[What to produce]
Present the lines below again, exactly as they stand.

[Exercise inputs]
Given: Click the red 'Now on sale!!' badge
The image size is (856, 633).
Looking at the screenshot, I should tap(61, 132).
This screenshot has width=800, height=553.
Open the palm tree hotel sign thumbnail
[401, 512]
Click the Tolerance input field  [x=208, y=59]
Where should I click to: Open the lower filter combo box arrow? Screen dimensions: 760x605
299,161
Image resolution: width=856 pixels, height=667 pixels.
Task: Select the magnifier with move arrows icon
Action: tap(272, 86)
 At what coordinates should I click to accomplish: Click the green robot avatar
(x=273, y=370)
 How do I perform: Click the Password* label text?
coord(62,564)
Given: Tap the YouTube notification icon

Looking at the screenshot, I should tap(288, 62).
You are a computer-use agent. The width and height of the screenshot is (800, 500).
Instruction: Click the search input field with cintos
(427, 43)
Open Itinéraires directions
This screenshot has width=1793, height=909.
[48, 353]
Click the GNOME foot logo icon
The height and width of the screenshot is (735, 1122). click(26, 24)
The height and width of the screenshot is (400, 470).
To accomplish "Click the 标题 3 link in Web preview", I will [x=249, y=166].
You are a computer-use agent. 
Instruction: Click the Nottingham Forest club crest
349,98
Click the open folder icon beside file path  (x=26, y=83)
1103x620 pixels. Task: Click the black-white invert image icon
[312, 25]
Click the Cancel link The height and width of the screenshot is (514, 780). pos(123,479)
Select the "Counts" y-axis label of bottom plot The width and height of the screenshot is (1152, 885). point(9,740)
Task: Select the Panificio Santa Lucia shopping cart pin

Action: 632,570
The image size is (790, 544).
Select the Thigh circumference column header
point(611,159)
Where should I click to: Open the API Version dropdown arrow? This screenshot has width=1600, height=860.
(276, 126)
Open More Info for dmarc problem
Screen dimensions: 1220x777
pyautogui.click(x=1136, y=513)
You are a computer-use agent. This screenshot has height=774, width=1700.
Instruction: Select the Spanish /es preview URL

[Written response]
Given: Click the red 'Now on sale!!' badge
The image size is (856, 633).
Looking at the screenshot, I should tap(61, 132).
This screenshot has width=800, height=553.
Open the palm tree hotel sign thumbnail
[401, 512]
Click the Tolerance input field  [x=208, y=59]
Where should I click to: Open the lower filter combo box arrow? Screen dimensions: 760x605
299,161
Image resolution: width=856 pixels, height=667 pixels.
Task: Select the magnifier with move arrows icon
Action: tap(272, 86)
 At what coordinates should I click to accomplish: Click the green robot avatar
(x=273, y=370)
 How do I perform: Click the Password* label text?
coord(62,564)
Given: Tap the YouTube notification icon

Looking at the screenshot, I should tap(288, 62).
You are a computer-use agent. The width and height of the screenshot is (800, 500).
Instruction: Click the search input field with cintos
(427, 43)
Open Itinéraires directions
This screenshot has width=1793, height=909.
[48, 353]
Click the GNOME foot logo icon
The height and width of the screenshot is (735, 1122). click(26, 24)
The height and width of the screenshot is (400, 470).
To accomplish "Click the 标题 3 link in Web preview", I will [x=249, y=166].
You are a computer-use agent. 
Instruction: Click the Nottingham Forest club crest
349,98
Click the open folder icon beside file path  (x=26, y=83)
1103x620 pixels. Task: Click the black-white invert image icon
[312, 25]
Click the Cancel link The height and width of the screenshot is (514, 780). pos(123,479)
Select the "Counts" y-axis label of bottom plot The width and height of the screenshot is (1152, 885). point(9,740)
Task: Select the Panificio Santa Lucia shopping cart pin

Action: 632,570
The image size is (790, 544).
Select the Thigh circumference column header
point(611,159)
Where should I click to: Open the API Version dropdown arrow? This screenshot has width=1600, height=860.
(276, 126)
Open More Info for dmarc problem
Screen dimensions: 1220x777
pyautogui.click(x=1136, y=513)
You are a computer-use agent. This screenshot has height=774, width=1700.
Instruction: Select the Spanish /es preview URL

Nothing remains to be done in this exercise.